*Information provided*:
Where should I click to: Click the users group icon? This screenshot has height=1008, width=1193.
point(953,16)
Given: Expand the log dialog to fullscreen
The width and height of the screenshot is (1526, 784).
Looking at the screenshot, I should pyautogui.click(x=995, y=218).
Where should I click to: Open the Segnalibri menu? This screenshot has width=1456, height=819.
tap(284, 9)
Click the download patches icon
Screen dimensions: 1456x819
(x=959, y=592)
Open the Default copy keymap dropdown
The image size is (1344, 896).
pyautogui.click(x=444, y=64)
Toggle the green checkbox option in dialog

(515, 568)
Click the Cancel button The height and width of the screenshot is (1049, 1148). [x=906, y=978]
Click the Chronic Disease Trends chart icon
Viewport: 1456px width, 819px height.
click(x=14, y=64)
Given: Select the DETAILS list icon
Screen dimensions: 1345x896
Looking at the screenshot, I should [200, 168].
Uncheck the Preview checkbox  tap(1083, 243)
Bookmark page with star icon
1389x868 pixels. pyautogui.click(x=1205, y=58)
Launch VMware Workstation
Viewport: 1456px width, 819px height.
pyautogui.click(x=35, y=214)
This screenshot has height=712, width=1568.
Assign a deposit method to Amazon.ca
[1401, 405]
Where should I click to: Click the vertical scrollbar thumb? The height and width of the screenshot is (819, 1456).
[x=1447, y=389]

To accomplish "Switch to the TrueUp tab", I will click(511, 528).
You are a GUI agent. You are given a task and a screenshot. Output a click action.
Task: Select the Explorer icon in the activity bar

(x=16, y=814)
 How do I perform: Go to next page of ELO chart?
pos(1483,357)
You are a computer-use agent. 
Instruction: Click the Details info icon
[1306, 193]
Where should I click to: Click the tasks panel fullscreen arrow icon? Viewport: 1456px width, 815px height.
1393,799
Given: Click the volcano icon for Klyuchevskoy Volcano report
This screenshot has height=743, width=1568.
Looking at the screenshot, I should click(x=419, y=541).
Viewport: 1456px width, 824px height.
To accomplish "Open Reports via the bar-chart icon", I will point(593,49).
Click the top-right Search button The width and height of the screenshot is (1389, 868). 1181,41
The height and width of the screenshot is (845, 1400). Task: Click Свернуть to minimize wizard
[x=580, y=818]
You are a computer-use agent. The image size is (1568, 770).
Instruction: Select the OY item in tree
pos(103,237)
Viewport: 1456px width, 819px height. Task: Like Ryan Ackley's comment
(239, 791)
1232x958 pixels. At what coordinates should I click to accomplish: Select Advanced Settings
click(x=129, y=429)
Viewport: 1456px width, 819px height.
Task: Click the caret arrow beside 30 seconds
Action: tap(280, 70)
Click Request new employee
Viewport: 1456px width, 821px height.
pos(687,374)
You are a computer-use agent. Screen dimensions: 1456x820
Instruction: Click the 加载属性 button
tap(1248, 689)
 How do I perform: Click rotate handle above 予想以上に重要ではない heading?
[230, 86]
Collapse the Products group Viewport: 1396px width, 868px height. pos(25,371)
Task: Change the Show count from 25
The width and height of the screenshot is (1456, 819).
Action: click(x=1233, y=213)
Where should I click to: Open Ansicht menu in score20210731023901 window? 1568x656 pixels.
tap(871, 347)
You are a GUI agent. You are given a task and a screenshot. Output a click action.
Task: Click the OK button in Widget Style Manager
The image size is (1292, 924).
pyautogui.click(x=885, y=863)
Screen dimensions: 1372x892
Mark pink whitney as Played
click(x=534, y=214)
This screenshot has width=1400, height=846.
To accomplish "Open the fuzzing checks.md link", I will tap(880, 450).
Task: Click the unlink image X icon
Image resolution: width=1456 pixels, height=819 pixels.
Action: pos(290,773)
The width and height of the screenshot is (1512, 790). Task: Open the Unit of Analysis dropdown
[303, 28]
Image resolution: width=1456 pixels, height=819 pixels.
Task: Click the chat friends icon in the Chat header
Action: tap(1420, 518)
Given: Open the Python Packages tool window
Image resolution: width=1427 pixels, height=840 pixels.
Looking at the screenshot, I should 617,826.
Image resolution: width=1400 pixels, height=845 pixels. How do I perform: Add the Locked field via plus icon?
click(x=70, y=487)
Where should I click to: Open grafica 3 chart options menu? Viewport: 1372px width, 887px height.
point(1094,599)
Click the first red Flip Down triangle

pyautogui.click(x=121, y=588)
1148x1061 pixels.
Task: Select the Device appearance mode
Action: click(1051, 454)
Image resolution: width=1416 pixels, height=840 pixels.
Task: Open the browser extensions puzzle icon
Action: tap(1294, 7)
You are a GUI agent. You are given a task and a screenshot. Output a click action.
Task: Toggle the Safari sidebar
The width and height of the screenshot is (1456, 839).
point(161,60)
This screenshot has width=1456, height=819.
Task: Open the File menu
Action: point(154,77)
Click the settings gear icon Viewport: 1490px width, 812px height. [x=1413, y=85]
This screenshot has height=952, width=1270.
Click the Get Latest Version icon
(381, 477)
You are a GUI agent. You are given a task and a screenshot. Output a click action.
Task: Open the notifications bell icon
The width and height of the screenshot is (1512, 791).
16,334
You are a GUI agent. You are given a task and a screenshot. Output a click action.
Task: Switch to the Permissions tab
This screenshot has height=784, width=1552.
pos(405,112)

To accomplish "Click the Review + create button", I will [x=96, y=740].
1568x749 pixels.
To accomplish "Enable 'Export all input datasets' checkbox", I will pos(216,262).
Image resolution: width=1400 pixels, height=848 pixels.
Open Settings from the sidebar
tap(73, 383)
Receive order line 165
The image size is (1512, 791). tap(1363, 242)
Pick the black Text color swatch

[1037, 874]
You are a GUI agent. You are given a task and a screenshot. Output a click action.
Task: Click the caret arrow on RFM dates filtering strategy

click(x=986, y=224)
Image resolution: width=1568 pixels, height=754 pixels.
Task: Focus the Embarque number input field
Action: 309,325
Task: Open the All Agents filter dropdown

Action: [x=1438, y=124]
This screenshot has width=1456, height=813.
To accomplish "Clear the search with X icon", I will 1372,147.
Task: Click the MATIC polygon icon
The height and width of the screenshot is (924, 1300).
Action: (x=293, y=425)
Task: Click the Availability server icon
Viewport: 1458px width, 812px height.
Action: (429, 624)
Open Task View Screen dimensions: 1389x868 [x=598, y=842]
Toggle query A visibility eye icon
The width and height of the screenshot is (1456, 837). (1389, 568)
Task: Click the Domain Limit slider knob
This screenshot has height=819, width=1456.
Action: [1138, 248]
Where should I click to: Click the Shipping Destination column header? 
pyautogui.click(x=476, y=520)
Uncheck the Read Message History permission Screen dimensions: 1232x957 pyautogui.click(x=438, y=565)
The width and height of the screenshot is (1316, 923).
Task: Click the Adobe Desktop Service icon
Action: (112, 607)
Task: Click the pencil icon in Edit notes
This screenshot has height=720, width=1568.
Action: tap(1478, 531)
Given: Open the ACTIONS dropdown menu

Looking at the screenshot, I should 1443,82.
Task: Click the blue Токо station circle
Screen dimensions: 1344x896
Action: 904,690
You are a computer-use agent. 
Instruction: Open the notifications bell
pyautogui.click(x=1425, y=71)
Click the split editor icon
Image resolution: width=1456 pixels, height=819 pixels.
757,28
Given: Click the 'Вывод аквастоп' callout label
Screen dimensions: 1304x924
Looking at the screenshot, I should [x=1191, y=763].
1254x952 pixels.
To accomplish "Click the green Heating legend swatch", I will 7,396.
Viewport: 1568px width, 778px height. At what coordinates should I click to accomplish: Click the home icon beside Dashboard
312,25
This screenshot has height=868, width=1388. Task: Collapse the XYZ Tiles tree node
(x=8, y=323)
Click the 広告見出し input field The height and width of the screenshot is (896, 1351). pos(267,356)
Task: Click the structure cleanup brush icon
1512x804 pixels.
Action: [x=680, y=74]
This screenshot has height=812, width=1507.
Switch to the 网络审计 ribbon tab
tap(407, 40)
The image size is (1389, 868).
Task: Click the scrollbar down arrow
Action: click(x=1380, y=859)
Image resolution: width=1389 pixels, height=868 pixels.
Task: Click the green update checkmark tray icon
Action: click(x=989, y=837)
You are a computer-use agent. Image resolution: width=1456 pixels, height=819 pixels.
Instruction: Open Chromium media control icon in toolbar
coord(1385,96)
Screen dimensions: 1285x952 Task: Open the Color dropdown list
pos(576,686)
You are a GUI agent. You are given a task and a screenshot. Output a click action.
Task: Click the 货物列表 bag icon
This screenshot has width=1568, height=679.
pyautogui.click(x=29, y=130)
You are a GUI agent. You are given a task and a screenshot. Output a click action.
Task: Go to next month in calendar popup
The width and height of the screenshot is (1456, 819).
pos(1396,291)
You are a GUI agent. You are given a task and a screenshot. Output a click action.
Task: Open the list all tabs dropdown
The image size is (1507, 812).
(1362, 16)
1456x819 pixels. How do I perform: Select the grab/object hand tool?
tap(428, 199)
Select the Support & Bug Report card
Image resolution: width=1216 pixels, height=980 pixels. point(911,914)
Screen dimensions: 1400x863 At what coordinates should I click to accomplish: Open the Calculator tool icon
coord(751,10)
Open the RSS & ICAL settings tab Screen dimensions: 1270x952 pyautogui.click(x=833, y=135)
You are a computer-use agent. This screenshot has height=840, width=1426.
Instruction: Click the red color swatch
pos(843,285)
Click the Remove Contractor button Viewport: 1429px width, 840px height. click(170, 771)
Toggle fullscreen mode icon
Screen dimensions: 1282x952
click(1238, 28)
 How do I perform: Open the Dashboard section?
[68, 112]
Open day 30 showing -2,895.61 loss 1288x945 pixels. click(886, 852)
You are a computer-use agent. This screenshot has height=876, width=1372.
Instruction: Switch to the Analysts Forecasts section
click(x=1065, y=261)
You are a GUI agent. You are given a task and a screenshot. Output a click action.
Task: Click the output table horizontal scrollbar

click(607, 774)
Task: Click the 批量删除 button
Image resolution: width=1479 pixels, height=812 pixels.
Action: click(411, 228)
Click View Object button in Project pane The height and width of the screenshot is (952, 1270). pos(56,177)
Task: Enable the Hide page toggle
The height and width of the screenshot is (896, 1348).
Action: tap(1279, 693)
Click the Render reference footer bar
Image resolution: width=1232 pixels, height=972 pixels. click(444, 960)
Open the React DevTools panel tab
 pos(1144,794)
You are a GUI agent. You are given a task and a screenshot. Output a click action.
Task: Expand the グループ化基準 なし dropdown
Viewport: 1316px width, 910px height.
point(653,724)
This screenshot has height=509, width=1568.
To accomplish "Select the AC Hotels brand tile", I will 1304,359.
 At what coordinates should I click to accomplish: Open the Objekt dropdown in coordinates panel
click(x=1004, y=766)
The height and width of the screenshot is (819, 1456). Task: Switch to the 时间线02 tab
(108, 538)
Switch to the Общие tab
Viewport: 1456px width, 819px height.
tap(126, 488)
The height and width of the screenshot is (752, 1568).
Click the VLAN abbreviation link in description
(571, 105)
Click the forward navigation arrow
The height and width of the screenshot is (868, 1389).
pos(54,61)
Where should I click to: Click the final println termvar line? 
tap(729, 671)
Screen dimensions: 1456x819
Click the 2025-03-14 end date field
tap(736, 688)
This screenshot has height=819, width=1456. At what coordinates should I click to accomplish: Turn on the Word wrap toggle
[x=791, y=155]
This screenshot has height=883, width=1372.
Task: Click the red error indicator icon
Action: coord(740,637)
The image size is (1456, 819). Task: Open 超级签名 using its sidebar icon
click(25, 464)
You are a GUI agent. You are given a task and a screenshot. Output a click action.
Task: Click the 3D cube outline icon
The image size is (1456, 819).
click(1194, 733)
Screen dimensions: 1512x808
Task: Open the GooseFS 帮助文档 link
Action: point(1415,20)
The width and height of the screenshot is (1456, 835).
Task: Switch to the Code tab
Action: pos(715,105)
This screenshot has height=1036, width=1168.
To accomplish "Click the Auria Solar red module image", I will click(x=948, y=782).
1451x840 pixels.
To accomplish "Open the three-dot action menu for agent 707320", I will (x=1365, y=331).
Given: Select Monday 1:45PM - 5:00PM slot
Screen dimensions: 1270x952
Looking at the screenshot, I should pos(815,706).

*What to produce*: Using the listing above, pick out each line that contains the word "Expand", then copy it.

*Response below*:
Given: Expand the log dialog to fullscreen
Task: Expand the グループ化基準 なし dropdown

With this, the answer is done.